**** SOURCE EXTRACT ****
27. The defendant bank sent a telex on 20th August, 1986 (Exhibit 12) almost two months after cancellation of authorisation of payment by the AMEX, NY in favour of the plaintiff-bank. In the meantime they got the documents from the plaintiff-bank on 22nd May, 1986. In their telex dated 20 August, 1986 (Exhibit 12), the defendant bank referred to a telex dated 18‑6‑1986 sent by the opener of the LC in which they communicated non‑compliance of the LC terms by the beneficiary of the LC and the reason of non-reimbursement of' the claims in favour of the plaintiff bank. In the said telex (Exhibit 12), the defendant bank while acknowledging receipt of the undertaking furnished by the beneficiary, raised objection as to failure to bring the ship physically to the port of destination. According to them, the terms and conditions of the LC required that the beneficiary would ensure actual safe arrival of the ship and mere furnishing of the certificate to that effect would not do. But a bank deals with the documents and not with the goods, as such, this is no discrepancy at all and this plea raised by the defendant-bank, as an excuse for refusing reimbursement, was not only illegal but preposterous. Besides, in the said telex, some kind of reason was given, as to why they termed them as a collecting bank and an agent of the beneficiary. The defendant bank sent another telex on 25th August, 1986, (Exhibit A) repeating the same worthless excuses. The plaintiff-bank, however, reiterated its claim by their another telex dated 5th October, 1986 (Exhibit 13).
28. However, in reply to another telex issued by the plaintiff bank oil 17th May, 1987, the defendant-bank by its telex dated 8th June, 1987 (Exhibit 14) raised objection for the first time to the effect that the negotiation of the documents on 18th March, 1986, as alleged by the plaintiff-bank, was actually done much later, beyond the period of the date of expiry of the date of negotiation on 6th April, 1986, giving a back date on 18‑3‑1986. This is a serious allegation no doubt but the reasons for such allegation was not put forward by the defendant-bank save and accept that the documents were posted on 19th May, 1986.
29. It appears from the above discussion of the evidence on record that the defendant-bank never raised the plea of discrepancy on the ground of delay in sending the concerned documents to them long after the expiry date of the LC on 6th April, 1986. According to the provisions of the Article 16(d) and Article 16(e) of the revised ICC No. 400 and the case-law discussed above, the defendant-bank ought to have raised such objection within a reasonable period which, in any case, cannot be more than ten banking days. The defendant-bank did not even raise such objection in their written statement filed on 21‑10‑1989. Only their witness in his cross-examination given as late as on 1‑2‑1993, raised for the first time their objection as to the delay of 62 days in sending those documents to them as a discrepancy itself in the following manner:
30. Although the defendant-bank raised the question of delay in sending the documents to them on many occasions but this objection with regard to discrepancy of documents because of delay was never specifically raised anywhere any time and, as such, would not now be of much help. The contention of the learned Counsel for the respondent that this piece of evidence is inadmissible, not being raised anywhere in the four corners of their written statement, is however, not correct, because the witness so divulged, in his cross-examination, but not in his examination-in-chief.
**** LISTING ****
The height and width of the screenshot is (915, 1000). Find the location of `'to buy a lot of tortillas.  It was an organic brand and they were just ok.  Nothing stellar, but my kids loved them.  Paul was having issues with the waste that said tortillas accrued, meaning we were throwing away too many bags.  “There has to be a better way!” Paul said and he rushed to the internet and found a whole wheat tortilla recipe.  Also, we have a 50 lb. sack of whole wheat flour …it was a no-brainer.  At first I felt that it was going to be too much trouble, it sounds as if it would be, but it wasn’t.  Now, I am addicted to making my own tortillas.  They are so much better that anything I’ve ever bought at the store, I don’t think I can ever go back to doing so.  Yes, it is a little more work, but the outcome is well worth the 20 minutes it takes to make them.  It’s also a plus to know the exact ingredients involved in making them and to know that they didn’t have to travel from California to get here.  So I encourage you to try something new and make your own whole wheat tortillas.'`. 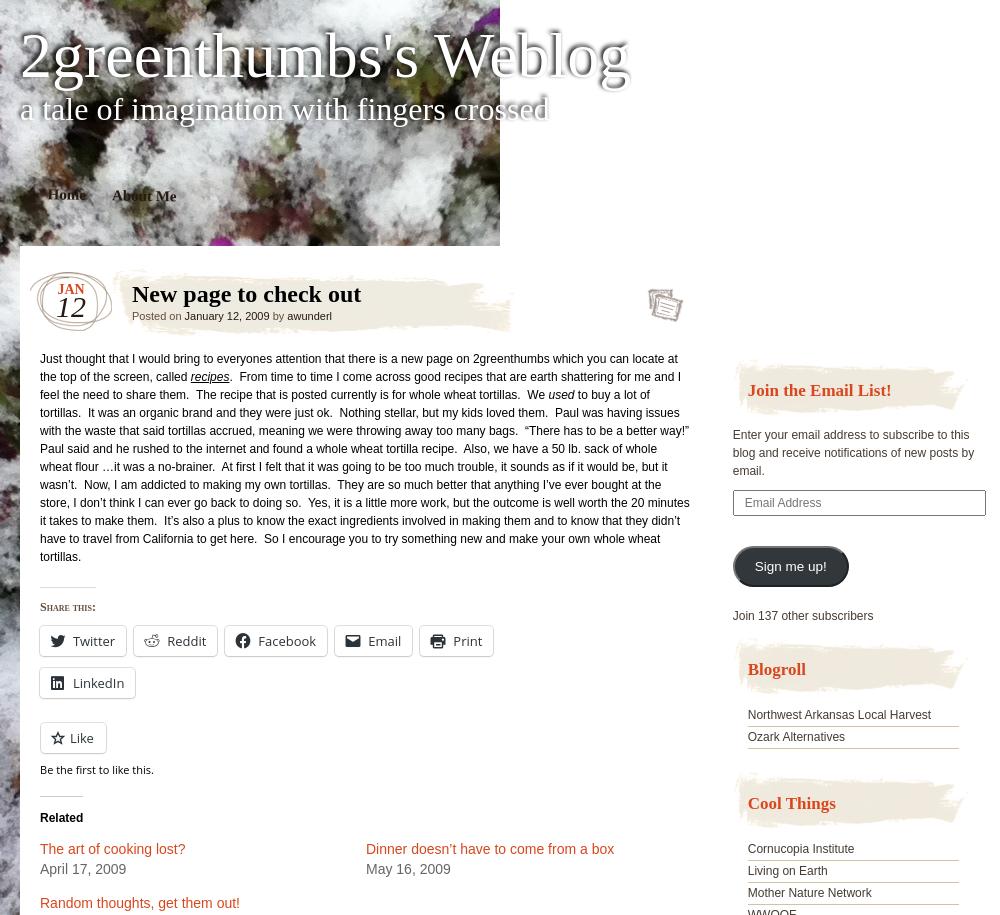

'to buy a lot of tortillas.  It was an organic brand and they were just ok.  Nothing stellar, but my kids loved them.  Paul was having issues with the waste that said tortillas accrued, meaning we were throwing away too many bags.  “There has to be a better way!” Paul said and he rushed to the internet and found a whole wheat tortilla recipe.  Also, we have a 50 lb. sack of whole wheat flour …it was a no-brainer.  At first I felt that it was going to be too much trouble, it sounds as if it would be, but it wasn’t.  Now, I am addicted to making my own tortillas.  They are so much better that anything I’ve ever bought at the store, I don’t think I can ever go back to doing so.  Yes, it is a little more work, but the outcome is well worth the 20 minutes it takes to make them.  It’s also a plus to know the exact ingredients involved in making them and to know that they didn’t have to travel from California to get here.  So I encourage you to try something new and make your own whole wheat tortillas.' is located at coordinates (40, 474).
****
**** LISTING ****
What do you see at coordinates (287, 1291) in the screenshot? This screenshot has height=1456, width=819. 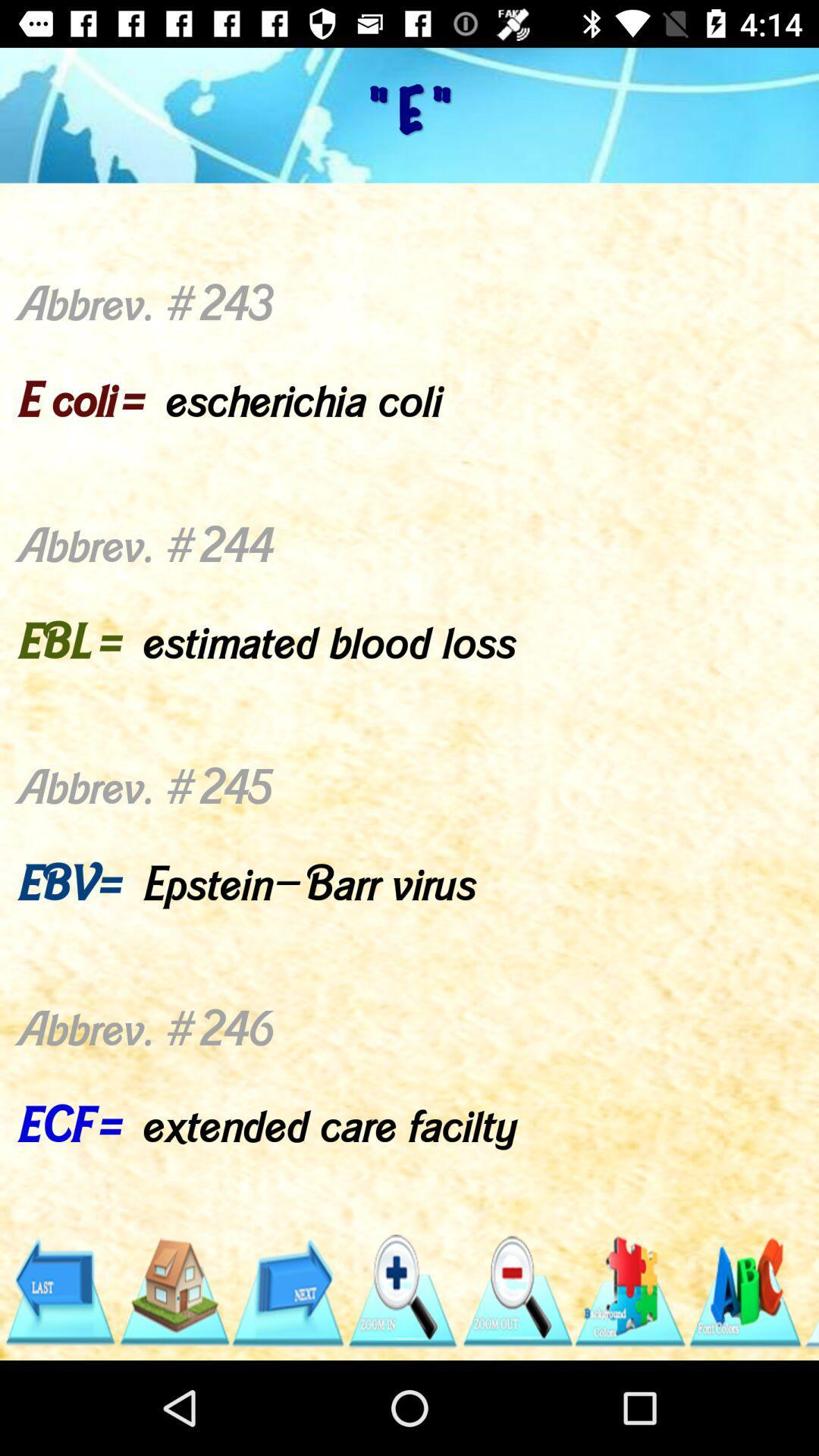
****
**** LISTING ****
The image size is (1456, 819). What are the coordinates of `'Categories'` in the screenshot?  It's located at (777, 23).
****
→ WHAT YOU WILL DO
a) In the judgment excerpt, on what date did the defendant bank get the documents from the plaintiff bank?
b) Write out everything in the judgment excerpt from "28. However, in" down to "19th May, 1986.".
Work only from the judgment excerpt.

→ LIST OF SOLUTIONS
a) 22nd May, 1986

b)
28. However, in reply to another telex issued by the plaintiff bank oil 17th May, 1987, the defendant-bank by its telex dated 8th June, 1987 (Exhibit 14) raised objection for the first time to the effect that the negotiation of the documents on 18th March, 1986, as alleged by the plaintiff-bank, was actually done much later, beyond the period of the date of expiry of the date of negotiation on 6th April, 1986, giving a back date on 18‑3‑1986. This is a serious allegation no doubt but the reasons for such allegation was not put forward by the defendant-bank save and accept that the documents were posted on 19th May, 1986.